Para todo esse processo é imprescindível o uso de uma ferramenta de refatoração automática que possibilite renomear identificadores, extrair funções/métodos, inversão de lógica em if
s, etc. Senão o seu trabalho será miserável.
Munido de todos os requisitos passo a alterar o código da seguinte maneira…
Nomes melhores
Entender um código onde os identificadores são chamados obj
, data
, tmp
, etc. é complicado. Ter identificadores com nomes como “foo_json
” que tem um dict()
e não uma JSON-string também não ajuda muito.
Renomeie variáveis, funções, métodos, classes, etc. para terem sempre o nome correto. Se estiver difícil escolher um nome para o identificador é porque o código tem outro tipo de problema ou ainda falta compreensão sobre ele.
Early Return
Uso early return pattern para reduzir o volume de indentação do código e o embaraçamento dele (tangled). O objetivo é linearizar os fluxos e criar blocos segmentados com lógica de processamento. Sou um “Never Nester Developer”. 😀
Como já comentei nesse artigo aqui, de modo bem simplificado, o código abaixo:
def f(c1, ..., cN):
if c1 and... cN:
... faz um monte de coisas ...
return 1
return 0
Vira algo do tipo:
def f(c1, ..., cN):
# cenário excepcional 1
if not c1:
return 0
...
# cenário excepcional N
if not cN:
return 0
... faz um monte de coisas ...
return 1
O código fica mais longo, mas é possível identificar bloco a bloco quais são as condições excepcionais da função em cada bloco.

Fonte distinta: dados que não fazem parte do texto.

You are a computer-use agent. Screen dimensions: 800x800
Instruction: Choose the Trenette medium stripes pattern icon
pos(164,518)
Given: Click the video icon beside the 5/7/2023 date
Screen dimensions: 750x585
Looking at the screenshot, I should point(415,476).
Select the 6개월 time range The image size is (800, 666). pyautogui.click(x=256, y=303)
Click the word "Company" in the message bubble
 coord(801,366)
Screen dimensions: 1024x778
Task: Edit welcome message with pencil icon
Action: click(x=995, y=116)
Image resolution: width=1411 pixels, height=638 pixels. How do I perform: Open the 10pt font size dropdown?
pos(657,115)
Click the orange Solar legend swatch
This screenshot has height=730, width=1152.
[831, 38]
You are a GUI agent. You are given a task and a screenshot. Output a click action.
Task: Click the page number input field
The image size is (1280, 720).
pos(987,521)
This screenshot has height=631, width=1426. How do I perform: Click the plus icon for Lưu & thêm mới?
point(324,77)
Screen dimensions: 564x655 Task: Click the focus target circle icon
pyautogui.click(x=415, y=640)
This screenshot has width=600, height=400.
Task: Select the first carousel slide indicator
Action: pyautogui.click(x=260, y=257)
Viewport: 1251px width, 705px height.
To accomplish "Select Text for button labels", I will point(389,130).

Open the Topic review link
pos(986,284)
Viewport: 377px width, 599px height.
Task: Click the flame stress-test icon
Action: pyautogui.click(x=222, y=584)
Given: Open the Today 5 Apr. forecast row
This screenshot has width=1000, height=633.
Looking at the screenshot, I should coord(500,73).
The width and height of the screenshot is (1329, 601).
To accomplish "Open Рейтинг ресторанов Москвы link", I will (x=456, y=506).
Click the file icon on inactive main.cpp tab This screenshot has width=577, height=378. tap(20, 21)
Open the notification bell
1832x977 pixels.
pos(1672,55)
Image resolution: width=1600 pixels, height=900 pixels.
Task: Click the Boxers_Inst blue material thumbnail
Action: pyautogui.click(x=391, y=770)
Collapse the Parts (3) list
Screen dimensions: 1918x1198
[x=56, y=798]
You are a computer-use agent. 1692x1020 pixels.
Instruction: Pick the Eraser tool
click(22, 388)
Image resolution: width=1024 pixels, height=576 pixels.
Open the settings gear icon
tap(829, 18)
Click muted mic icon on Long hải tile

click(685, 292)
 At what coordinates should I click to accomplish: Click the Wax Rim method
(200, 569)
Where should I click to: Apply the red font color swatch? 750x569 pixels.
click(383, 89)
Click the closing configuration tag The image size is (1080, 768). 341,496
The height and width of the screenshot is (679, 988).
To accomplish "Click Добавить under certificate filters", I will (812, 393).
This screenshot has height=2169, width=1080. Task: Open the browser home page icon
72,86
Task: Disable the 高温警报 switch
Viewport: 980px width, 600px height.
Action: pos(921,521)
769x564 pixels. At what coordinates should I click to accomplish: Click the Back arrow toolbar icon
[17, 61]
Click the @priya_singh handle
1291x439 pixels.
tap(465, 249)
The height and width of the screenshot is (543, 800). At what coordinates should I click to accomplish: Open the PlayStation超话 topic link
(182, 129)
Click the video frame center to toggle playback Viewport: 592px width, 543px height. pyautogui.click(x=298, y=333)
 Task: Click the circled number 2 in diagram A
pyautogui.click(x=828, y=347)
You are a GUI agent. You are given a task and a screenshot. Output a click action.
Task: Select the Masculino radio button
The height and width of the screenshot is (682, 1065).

Lembrem-se que o objetivo aqui não é eficiência e sim a legibilidade e compreensão do código.
Ajustes de if
‘s, elif
‘s e else
‘s
Nessa etapa o objetivo é eliminar o máximo de if
‘s, elif
‘s e else
‘s do código (e adicionar else
‘s quando temos algum elif
‘s inevitável).
Uma forma de fazer isso é inicializando valores em certas variáveis e só modificá-los dentro do if
. Mas nem sempre isso basta e, em alguns casos, quando cada bloco é muito grande ou tem chamadas de funções, etc. sequer é possível de ser feito.
Um exemplo bem simplório só para ilustrar o que estou dizendo:
if cond:
v = f()
else:
v = default
Vira algo tipo:
v = default
if cond:
v = f()
Dessa forma deixo no fluxo normal a condição padrão e crio um branch só para tratar de uma excepcionalidade.
Essa refatoração pode realmente ficar enorme e o resultado também pode ficar pior que o original, logo, use com moderação.
Outra refatoração que faço não tem relação somente com a compreensão do código, mas até mesmo com o funcionamento correto dele: se você tem if
e elif
é prudente ter um else
. Mesmo que seja para levantar um erro. Afinal, se você pensou em mais de um cenário, o que acontece com aquele cenário que você não pensou?
Falo sobre isso abordagem aqui e aqui.
Extração de código
Outra refatoração que ajuda bastante a melhorar a legibilidade do código é conhecida como Extract Method. Ela possibilita trocar um trecho de código por uma chamada de função que descreve o que esse código faz.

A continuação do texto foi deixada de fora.